REQUIRED WORK: Your reply should be the full listing, copied exactly.

^^^^^^^^

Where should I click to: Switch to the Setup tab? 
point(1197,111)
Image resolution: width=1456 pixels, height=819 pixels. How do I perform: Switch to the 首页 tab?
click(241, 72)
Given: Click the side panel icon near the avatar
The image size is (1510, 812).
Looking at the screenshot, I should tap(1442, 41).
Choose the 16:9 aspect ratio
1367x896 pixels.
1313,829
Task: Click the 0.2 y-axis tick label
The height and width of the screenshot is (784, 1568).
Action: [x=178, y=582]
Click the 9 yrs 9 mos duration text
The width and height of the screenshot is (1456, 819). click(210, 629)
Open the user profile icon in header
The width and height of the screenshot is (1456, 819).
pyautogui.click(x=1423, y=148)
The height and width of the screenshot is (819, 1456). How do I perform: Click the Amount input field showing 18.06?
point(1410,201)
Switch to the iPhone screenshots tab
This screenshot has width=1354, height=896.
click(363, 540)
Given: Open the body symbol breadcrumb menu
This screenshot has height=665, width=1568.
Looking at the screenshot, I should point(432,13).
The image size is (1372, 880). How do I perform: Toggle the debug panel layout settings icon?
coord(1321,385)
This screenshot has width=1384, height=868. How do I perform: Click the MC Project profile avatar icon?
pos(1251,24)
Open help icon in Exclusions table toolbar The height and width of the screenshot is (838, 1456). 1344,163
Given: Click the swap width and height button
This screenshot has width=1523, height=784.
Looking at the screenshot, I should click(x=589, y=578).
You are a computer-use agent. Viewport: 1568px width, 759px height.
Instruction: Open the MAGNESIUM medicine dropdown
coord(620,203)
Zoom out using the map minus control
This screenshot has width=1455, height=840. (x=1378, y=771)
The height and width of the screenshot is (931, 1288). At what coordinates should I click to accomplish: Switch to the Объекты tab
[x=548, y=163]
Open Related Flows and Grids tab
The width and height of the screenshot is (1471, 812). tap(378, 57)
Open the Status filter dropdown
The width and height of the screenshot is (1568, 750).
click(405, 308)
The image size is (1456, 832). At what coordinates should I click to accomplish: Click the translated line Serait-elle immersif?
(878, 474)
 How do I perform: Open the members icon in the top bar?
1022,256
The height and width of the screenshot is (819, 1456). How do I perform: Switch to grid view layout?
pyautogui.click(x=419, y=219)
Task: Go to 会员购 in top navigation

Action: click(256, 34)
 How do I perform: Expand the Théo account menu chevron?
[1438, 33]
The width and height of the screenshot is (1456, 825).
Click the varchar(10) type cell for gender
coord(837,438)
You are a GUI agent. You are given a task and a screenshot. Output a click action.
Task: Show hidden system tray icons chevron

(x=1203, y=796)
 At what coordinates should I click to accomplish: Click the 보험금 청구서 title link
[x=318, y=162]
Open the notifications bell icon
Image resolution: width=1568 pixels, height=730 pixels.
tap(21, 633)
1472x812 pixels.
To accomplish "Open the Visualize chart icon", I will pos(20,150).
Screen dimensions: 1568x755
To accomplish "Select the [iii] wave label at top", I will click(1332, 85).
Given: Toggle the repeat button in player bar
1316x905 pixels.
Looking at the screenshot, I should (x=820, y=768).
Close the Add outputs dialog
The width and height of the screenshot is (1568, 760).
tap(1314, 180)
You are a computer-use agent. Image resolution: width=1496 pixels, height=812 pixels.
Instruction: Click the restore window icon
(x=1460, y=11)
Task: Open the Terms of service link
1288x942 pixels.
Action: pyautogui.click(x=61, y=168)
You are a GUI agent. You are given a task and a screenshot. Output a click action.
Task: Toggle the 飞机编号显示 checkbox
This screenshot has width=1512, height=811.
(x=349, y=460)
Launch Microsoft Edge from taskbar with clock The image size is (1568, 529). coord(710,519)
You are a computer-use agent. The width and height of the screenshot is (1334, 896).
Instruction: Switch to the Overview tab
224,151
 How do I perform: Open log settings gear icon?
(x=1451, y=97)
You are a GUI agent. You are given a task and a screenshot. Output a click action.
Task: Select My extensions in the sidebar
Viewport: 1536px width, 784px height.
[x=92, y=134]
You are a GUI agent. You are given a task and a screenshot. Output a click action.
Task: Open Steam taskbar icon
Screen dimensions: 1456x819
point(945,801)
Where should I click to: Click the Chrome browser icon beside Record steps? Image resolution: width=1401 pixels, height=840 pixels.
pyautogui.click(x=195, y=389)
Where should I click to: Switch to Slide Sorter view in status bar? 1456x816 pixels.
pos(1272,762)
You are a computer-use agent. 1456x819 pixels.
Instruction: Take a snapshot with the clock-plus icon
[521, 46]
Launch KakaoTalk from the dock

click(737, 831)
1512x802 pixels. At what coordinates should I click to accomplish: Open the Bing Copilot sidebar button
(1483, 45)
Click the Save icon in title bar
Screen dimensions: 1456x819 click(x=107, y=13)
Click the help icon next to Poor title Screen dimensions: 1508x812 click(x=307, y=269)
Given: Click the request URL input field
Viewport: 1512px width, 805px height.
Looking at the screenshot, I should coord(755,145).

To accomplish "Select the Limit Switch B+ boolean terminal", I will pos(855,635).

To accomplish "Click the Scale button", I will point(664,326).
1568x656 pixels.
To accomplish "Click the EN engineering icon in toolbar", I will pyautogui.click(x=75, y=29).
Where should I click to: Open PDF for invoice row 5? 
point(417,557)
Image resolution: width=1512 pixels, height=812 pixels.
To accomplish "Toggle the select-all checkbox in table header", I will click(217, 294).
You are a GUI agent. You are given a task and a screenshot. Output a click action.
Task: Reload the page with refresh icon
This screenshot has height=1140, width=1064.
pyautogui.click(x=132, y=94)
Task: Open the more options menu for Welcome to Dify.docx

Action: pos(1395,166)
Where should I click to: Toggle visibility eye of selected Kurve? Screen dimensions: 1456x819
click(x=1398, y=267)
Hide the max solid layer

^^^^^^^^

RESPONSE TO THIS TASK:
Where should I click to: Switch to the Setup tab? 
point(1197,111)
Image resolution: width=1456 pixels, height=819 pixels. How do I perform: Switch to the 首页 tab?
click(241, 72)
Given: Click the side panel icon near the avatar
The image size is (1510, 812).
Looking at the screenshot, I should tap(1442, 41).
Choose the 16:9 aspect ratio
1367x896 pixels.
1313,829
Task: Click the 0.2 y-axis tick label
The height and width of the screenshot is (784, 1568).
Action: [x=178, y=582]
Click the 9 yrs 9 mos duration text
The width and height of the screenshot is (1456, 819). click(210, 629)
Open the user profile icon in header
The width and height of the screenshot is (1456, 819).
pyautogui.click(x=1423, y=148)
The height and width of the screenshot is (819, 1456). How do I perform: Click the Amount input field showing 18.06?
point(1410,201)
Switch to the iPhone screenshots tab
This screenshot has width=1354, height=896.
click(363, 540)
Given: Open the body symbol breadcrumb menu
This screenshot has height=665, width=1568.
Looking at the screenshot, I should point(432,13).
The image size is (1372, 880). How do I perform: Toggle the debug panel layout settings icon?
coord(1321,385)
This screenshot has width=1384, height=868. How do I perform: Click the MC Project profile avatar icon?
pos(1251,24)
Open help icon in Exclusions table toolbar The height and width of the screenshot is (838, 1456). 1344,163
Given: Click the swap width and height button
This screenshot has width=1523, height=784.
Looking at the screenshot, I should click(x=589, y=578).
You are a computer-use agent. Viewport: 1568px width, 759px height.
Instruction: Open the MAGNESIUM medicine dropdown
coord(620,203)
Zoom out using the map minus control
This screenshot has width=1455, height=840. (x=1378, y=771)
The height and width of the screenshot is (931, 1288). At what coordinates should I click to accomplish: Switch to the Объекты tab
[x=548, y=163]
Open Related Flows and Grids tab
The width and height of the screenshot is (1471, 812). tap(378, 57)
Open the Status filter dropdown
The width and height of the screenshot is (1568, 750).
click(405, 308)
The image size is (1456, 832). At what coordinates should I click to accomplish: Click the translated line Serait-elle immersif?
(878, 474)
 How do I perform: Open the members icon in the top bar?
1022,256
The height and width of the screenshot is (819, 1456). How do I perform: Switch to grid view layout?
pyautogui.click(x=419, y=219)
Task: Go to 会员购 in top navigation

Action: click(256, 34)
 How do I perform: Expand the Théo account menu chevron?
[1438, 33]
The width and height of the screenshot is (1456, 825).
Click the varchar(10) type cell for gender
coord(837,438)
You are a GUI agent. You are given a task and a screenshot. Output a click action.
Task: Show hidden system tray icons chevron

(x=1203, y=796)
 At what coordinates should I click to accomplish: Click the 보험금 청구서 title link
[x=318, y=162]
Open the notifications bell icon
Image resolution: width=1568 pixels, height=730 pixels.
tap(21, 633)
1472x812 pixels.
To accomplish "Open the Visualize chart icon", I will pos(20,150).
Screen dimensions: 1568x755
To accomplish "Select the [iii] wave label at top", I will click(1332, 85).
Given: Toggle the repeat button in player bar
1316x905 pixels.
Looking at the screenshot, I should (x=820, y=768).
Close the Add outputs dialog
The width and height of the screenshot is (1568, 760).
tap(1314, 180)
You are a computer-use agent. Image resolution: width=1496 pixels, height=812 pixels.
Instruction: Click the restore window icon
(x=1460, y=11)
Task: Open the Terms of service link
1288x942 pixels.
Action: pyautogui.click(x=61, y=168)
You are a GUI agent. You are given a task and a screenshot. Output a click action.
Task: Toggle the 飞机编号显示 checkbox
This screenshot has width=1512, height=811.
(x=349, y=460)
Launch Microsoft Edge from taskbar with clock The image size is (1568, 529). coord(710,519)
You are a computer-use agent. The width and height of the screenshot is (1334, 896).
Instruction: Switch to the Overview tab
224,151
 How do I perform: Open log settings gear icon?
(x=1451, y=97)
You are a GUI agent. You are given a task and a screenshot. Output a click action.
Task: Select My extensions in the sidebar
Viewport: 1536px width, 784px height.
[x=92, y=134]
You are a GUI agent. You are given a task and a screenshot. Output a click action.
Task: Open Steam taskbar icon
Screen dimensions: 1456x819
point(945,801)
Where should I click to: Click the Chrome browser icon beside Record steps? Image resolution: width=1401 pixels, height=840 pixels.
pyautogui.click(x=195, y=389)
Where should I click to: Switch to Slide Sorter view in status bar? 1456x816 pixels.
pos(1272,762)
You are a computer-use agent. 1456x819 pixels.
Instruction: Take a snapshot with the clock-plus icon
[521, 46]
Launch KakaoTalk from the dock

click(737, 831)
1512x802 pixels. At what coordinates should I click to accomplish: Open the Bing Copilot sidebar button
(1483, 45)
Click the Save icon in title bar
Screen dimensions: 1456x819 click(x=107, y=13)
Click the help icon next to Poor title Screen dimensions: 1508x812 click(x=307, y=269)
Given: Click the request URL input field
Viewport: 1512px width, 805px height.
Looking at the screenshot, I should coord(755,145).

To accomplish "Select the Limit Switch B+ boolean terminal", I will pos(855,635).

To accomplish "Click the Scale button", I will point(664,326).
1568x656 pixels.
To accomplish "Click the EN engineering icon in toolbar", I will pyautogui.click(x=75, y=29).
Where should I click to: Open PDF for invoice row 5? 
point(417,557)
Image resolution: width=1512 pixels, height=812 pixels.
To accomplish "Toggle the select-all checkbox in table header", I will click(217, 294).
You are a GUI agent. You are given a task and a screenshot. Output a click action.
Task: Reload the page with refresh icon
This screenshot has height=1140, width=1064.
pyautogui.click(x=132, y=94)
Task: Open the more options menu for Welcome to Dify.docx

Action: pos(1395,166)
Where should I click to: Toggle visibility eye of selected Kurve? Screen dimensions: 1456x819
click(x=1398, y=267)
Hide the max solid layer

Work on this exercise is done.